AUSTIN, Texas – Texas public schools are now selecting social studies textbooks, with superintendents and teachers deciding what students will learn about their state, nation and world over the coming decade. To assist schools identify factually sound, academically rich textbooks, the Texas Public Policy Foundation is this week mailing a summary of its comprehensive 2,100-page review to districts throughout Texas.

Over the next several months, schools will examine social studies textbooks to prepare for the April 1, 2003 state selection deadline. When districts select books that were approved by the State Board of Education, the cost is covered by Texas’ Permanent School Fund. Districts must use local funds to purchase books that failed to be placed on the State’s approved lists.

“Schools will be making difficult decisions,” said Chris Patterson, director of education research for the Foundation. “Teachers will be reviewing dozens of books to decide which books do the best job covering material that students must master for new state assessments.”

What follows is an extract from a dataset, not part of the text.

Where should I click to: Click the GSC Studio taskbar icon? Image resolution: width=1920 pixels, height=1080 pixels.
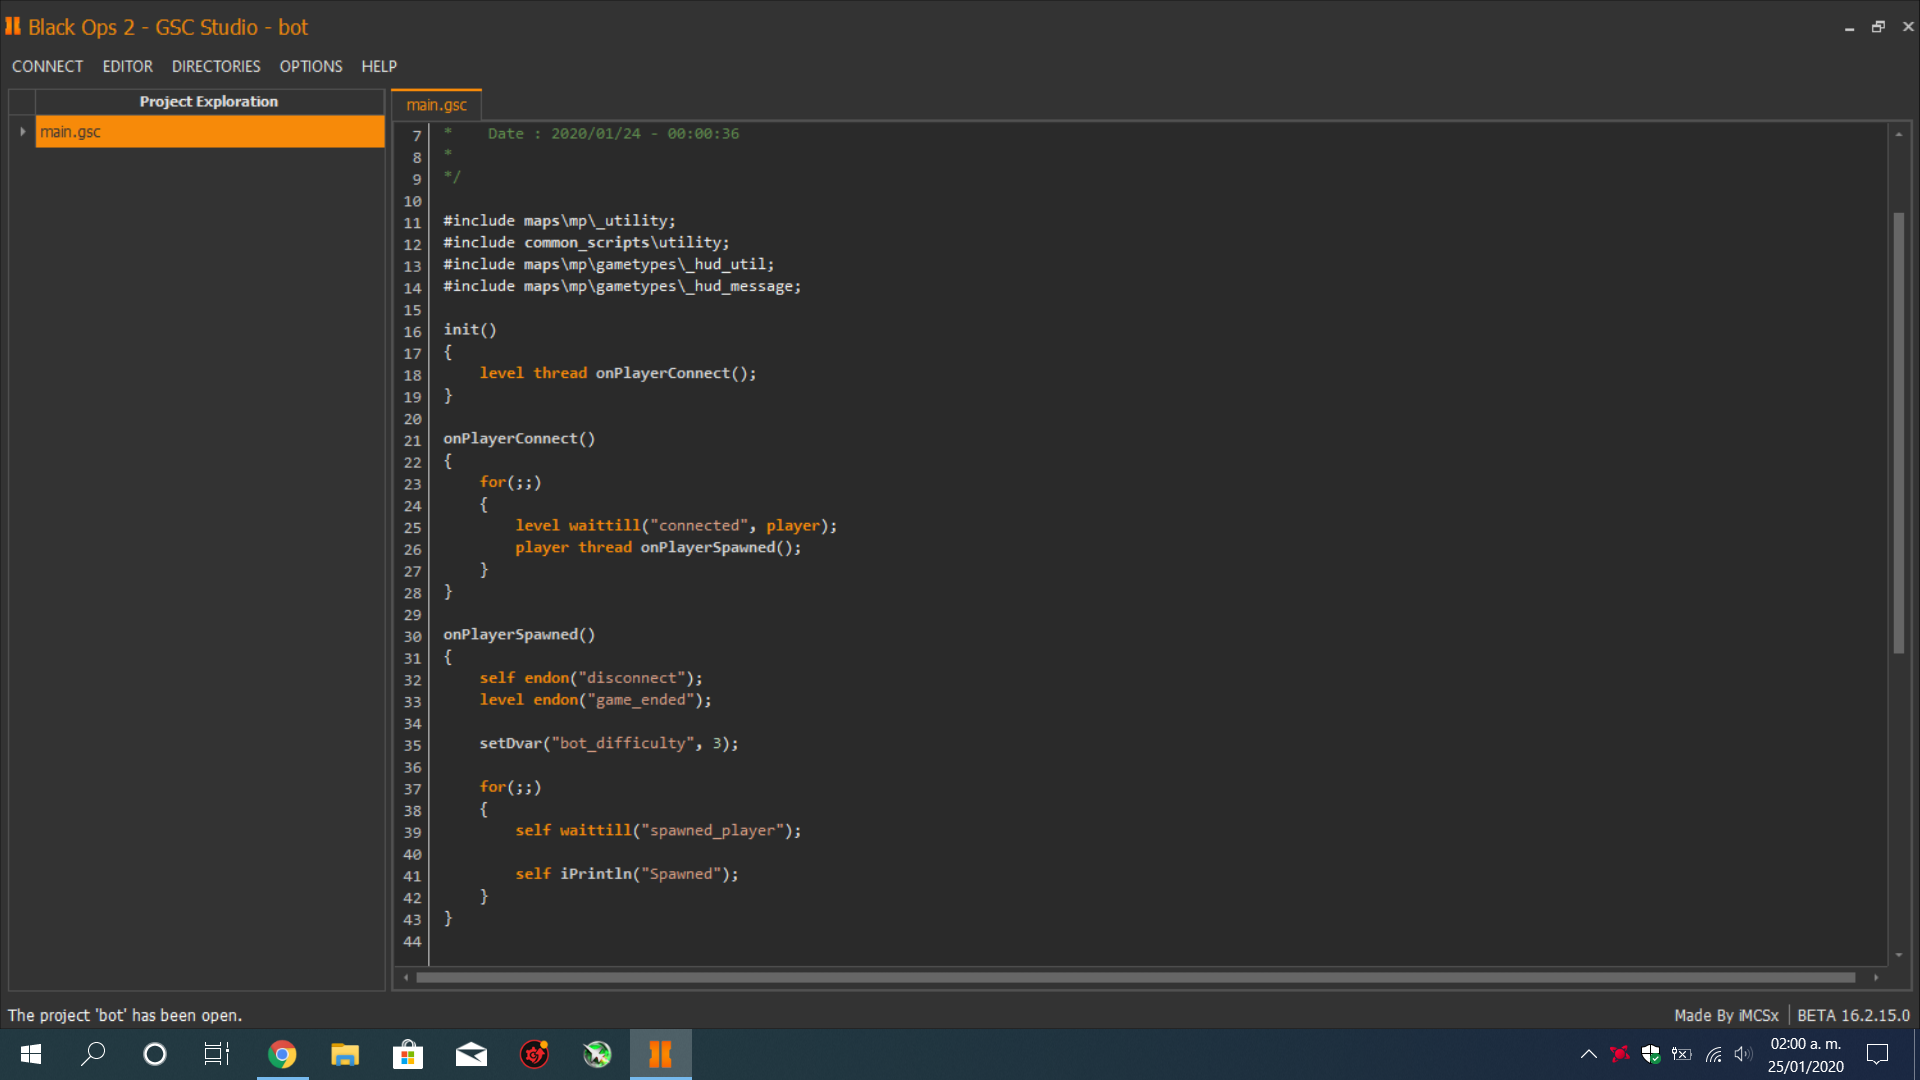(x=660, y=1054)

The Foundation’s review offers schools information about academic quality, readability, teaching styles and instructional focus of textbook choices. The review was conducted by 16 teachers and professors, mostly employed in classrooms and universities throughout Texas; textbooks were evaluated by at least one teacher and professor to give both an instructional and a subject area perspective.

“Reviewers found clear distinctions in the quality of the textbooks,” noted Mrs. Patterson. “Even though the most academically sound textbooks will give students a profound educational advantage, few schools have resources to thoroughly review each textbook, so our review can be a valuable aid for teachers.”

This year’s selection of textbooks represents an important step toward ensuring that students in Texas public schools learn the state’s social studies curriculum, adopted in 1997, said Mrs. Patterson. “New textbooks offer an opportunity to remedy the widespread, pervasive ignorance of history demonstrated by students throughout the nation.”

But none of new social studies textbooks contain enough history, according to the Foundation’s review. Textbooks are written to cover the topics that state policymakers identify must be taught and tested, and history has been short-changed, added Patterson.

The Foundation’s review identifies the history missing from new textbooks and lists history education resources available on the World Wide Web.

The Foundation’s review represents an investment of close to $100,000 in the effort to improve social studies textbooks and history education in Texas and throughout the nation.